Task to carry out » Switch "GUI agent" to "screen assistant" wherever it occurs in the records below, and give the records again with everything else left unchanged.

Excerpted data »
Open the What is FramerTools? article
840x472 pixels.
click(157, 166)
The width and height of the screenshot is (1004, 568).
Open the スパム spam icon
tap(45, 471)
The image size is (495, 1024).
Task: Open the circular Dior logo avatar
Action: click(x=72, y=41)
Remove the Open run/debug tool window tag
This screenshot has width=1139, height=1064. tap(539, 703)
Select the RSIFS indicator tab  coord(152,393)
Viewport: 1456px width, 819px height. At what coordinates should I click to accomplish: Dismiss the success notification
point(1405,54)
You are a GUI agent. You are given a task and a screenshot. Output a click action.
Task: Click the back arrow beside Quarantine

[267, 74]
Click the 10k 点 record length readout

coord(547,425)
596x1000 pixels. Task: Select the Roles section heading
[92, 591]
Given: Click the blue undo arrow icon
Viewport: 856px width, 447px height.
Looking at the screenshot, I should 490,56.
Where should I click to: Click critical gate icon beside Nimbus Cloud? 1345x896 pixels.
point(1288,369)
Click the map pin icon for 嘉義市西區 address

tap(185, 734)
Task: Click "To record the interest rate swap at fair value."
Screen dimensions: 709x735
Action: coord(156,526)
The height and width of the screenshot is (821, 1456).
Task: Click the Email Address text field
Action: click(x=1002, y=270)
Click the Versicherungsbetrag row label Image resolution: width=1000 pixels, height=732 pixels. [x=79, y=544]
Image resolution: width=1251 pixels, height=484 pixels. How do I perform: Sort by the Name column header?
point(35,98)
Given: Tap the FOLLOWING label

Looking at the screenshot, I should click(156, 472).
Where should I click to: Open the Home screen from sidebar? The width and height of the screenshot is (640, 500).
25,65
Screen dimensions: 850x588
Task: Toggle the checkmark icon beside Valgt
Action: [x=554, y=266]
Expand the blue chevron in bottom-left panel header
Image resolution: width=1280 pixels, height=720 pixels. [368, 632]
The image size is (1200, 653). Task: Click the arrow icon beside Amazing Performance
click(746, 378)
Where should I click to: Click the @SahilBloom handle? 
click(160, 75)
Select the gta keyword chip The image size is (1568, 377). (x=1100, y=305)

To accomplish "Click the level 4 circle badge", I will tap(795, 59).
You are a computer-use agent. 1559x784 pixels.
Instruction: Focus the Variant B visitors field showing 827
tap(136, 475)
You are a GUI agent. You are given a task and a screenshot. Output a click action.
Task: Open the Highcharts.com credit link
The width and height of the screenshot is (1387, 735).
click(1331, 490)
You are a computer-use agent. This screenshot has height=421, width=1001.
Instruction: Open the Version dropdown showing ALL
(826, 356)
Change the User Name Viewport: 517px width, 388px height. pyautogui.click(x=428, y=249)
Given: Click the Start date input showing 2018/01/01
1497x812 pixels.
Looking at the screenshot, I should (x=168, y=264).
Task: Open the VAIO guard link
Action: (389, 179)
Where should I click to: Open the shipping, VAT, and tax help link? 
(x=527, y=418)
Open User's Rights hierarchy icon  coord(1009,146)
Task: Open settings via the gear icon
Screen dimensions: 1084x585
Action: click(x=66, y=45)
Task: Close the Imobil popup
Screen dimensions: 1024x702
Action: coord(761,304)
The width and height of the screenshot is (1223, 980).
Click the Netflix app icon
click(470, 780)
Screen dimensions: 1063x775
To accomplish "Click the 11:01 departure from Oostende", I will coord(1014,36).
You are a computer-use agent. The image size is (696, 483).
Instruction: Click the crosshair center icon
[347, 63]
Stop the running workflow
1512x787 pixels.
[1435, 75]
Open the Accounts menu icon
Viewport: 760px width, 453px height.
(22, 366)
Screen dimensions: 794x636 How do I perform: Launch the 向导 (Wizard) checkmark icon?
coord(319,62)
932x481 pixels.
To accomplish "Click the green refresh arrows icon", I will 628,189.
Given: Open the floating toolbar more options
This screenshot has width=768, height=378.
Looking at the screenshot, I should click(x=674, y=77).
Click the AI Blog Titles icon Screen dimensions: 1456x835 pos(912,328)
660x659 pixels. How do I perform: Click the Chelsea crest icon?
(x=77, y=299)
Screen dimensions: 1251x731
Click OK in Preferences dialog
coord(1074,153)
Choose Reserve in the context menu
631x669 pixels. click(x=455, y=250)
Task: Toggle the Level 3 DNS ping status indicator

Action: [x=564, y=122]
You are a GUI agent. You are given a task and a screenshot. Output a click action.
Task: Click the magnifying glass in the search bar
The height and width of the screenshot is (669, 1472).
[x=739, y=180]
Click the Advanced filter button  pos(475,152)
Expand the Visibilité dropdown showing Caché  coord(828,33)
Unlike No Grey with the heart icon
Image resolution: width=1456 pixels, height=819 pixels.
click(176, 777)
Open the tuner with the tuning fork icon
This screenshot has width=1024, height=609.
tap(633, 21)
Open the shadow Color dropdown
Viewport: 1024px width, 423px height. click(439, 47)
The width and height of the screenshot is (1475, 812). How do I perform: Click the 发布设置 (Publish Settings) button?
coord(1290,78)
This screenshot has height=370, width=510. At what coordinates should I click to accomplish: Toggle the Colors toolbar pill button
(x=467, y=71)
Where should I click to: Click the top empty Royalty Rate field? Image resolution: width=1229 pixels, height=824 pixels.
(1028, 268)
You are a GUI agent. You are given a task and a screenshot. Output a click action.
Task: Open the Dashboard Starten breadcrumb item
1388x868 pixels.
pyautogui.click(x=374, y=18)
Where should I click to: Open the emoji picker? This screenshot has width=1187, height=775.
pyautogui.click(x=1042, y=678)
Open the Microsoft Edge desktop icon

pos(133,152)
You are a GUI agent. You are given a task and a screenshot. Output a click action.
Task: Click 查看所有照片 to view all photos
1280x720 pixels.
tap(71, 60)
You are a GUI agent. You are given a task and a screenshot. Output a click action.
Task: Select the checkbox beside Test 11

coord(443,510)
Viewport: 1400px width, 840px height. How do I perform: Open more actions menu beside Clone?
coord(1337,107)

Solution to the problem »
Open the What is FramerTools? article
840x472 pixels.
click(157, 166)
The width and height of the screenshot is (1004, 568).
Open the スパム spam icon
tap(45, 471)
The image size is (495, 1024).
Task: Open the circular Dior logo avatar
Action: click(x=72, y=41)
Remove the Open run/debug tool window tag
This screenshot has width=1139, height=1064. tap(539, 703)
Select the RSIFS indicator tab  coord(152,393)
Viewport: 1456px width, 819px height. At what coordinates should I click to accomplish: Dismiss the success notification
point(1405,54)
You are a screen assistant. You are given a task and a screenshot. Output a click action.
Task: Click the back arrow beside Quarantine

[267, 74]
Click the 10k 点 record length readout

coord(547,425)
596x1000 pixels. Task: Select the Roles section heading
[92, 591]
Given: Click the blue undo arrow icon
Viewport: 856px width, 447px height.
Looking at the screenshot, I should 490,56.
Where should I click to: Click critical gate icon beside Nimbus Cloud? 1345x896 pixels.
point(1288,369)
Click the map pin icon for 嘉義市西區 address

tap(185, 734)
Task: Click "To record the interest rate swap at fair value."
Screen dimensions: 709x735
Action: coord(156,526)
The height and width of the screenshot is (821, 1456).
Task: Click the Email Address text field
Action: click(x=1002, y=270)
Click the Versicherungsbetrag row label Image resolution: width=1000 pixels, height=732 pixels. [x=79, y=544]
Image resolution: width=1251 pixels, height=484 pixels. How do I perform: Sort by the Name column header?
point(35,98)
Given: Tap the FOLLOWING label

Looking at the screenshot, I should click(156, 472).
Where should I click to: Open the Home screen from sidebar? The width and height of the screenshot is (640, 500).
25,65
Screen dimensions: 850x588
Task: Toggle the checkmark icon beside Valgt
Action: [x=554, y=266]
Expand the blue chevron in bottom-left panel header
Image resolution: width=1280 pixels, height=720 pixels. [368, 632]
The image size is (1200, 653). Task: Click the arrow icon beside Amazing Performance
click(746, 378)
Where should I click to: Click the @SahilBloom handle? 
click(160, 75)
Select the gta keyword chip The image size is (1568, 377). (x=1100, y=305)

To accomplish "Click the level 4 circle badge", I will tap(795, 59).
You are a computer-use agent. 1559x784 pixels.
Instruction: Focus the Variant B visitors field showing 827
tap(136, 475)
You are a screen assistant. You are given a task and a screenshot. Output a click action.
Task: Open the Highcharts.com credit link
The width and height of the screenshot is (1387, 735).
click(1331, 490)
You are a computer-use agent. This screenshot has height=421, width=1001.
Instruction: Open the Version dropdown showing ALL
(826, 356)
Change the User Name Viewport: 517px width, 388px height. pyautogui.click(x=428, y=249)
Given: Click the Start date input showing 2018/01/01
1497x812 pixels.
Looking at the screenshot, I should (x=168, y=264).
Task: Open the VAIO guard link
Action: (389, 179)
Where should I click to: Open the shipping, VAT, and tax help link? 
(x=527, y=418)
Open User's Rights hierarchy icon  coord(1009,146)
Task: Open settings via the gear icon
Screen dimensions: 1084x585
Action: click(x=66, y=45)
Task: Close the Imobil popup
Screen dimensions: 1024x702
Action: coord(761,304)
The width and height of the screenshot is (1223, 980).
Click the Netflix app icon
click(470, 780)
Screen dimensions: 1063x775
To accomplish "Click the 11:01 departure from Oostende", I will coord(1014,36).
You are a computer-use agent. The image size is (696, 483).
Instruction: Click the crosshair center icon
[347, 63]
Stop the running workflow
1512x787 pixels.
[1435, 75]
Open the Accounts menu icon
Viewport: 760px width, 453px height.
(22, 366)
Screen dimensions: 794x636 How do I perform: Launch the 向导 (Wizard) checkmark icon?
coord(319,62)
932x481 pixels.
To accomplish "Click the green refresh arrows icon", I will 628,189.
Given: Open the floating toolbar more options
This screenshot has width=768, height=378.
Looking at the screenshot, I should click(x=674, y=77).
Click the AI Blog Titles icon Screen dimensions: 1456x835 pos(912,328)
660x659 pixels. How do I perform: Click the Chelsea crest icon?
(x=77, y=299)
Screen dimensions: 1251x731
Click OK in Preferences dialog
coord(1074,153)
Choose Reserve in the context menu
631x669 pixels. click(x=455, y=250)
Task: Toggle the Level 3 DNS ping status indicator

Action: [x=564, y=122]
You are a screen assistant. You are given a task and a screenshot. Output a click action.
Task: Click the magnifying glass in the search bar
The height and width of the screenshot is (669, 1472).
[x=739, y=180]
Click the Advanced filter button  pos(475,152)
Expand the Visibilité dropdown showing Caché  coord(828,33)
Unlike No Grey with the heart icon
Image resolution: width=1456 pixels, height=819 pixels.
click(176, 777)
Open the tuner with the tuning fork icon
This screenshot has width=1024, height=609.
tap(633, 21)
Open the shadow Color dropdown
Viewport: 1024px width, 423px height. click(439, 47)
The width and height of the screenshot is (1475, 812). How do I perform: Click the 发布设置 (Publish Settings) button?
coord(1290,78)
This screenshot has height=370, width=510. At what coordinates should I click to accomplish: Toggle the Colors toolbar pill button
(x=467, y=71)
Where should I click to: Click the top empty Royalty Rate field? Image resolution: width=1229 pixels, height=824 pixels.
(1028, 268)
You are a screen assistant. You are given a task and a screenshot. Output a click action.
Task: Open the Dashboard Starten breadcrumb item
1388x868 pixels.
pyautogui.click(x=374, y=18)
Where should I click to: Open the emoji picker? This screenshot has width=1187, height=775.
pyautogui.click(x=1042, y=678)
Open the Microsoft Edge desktop icon

pos(133,152)
You are a screen assistant. You are given a task and a screenshot. Output a click action.
Task: Click 查看所有照片 to view all photos
1280x720 pixels.
tap(71, 60)
You are a screen assistant. You are given a task and a screenshot. Output a click action.
Task: Select the checkbox beside Test 11

coord(443,510)
Viewport: 1400px width, 840px height. How do I perform: Open more actions menu beside Clone?
coord(1337,107)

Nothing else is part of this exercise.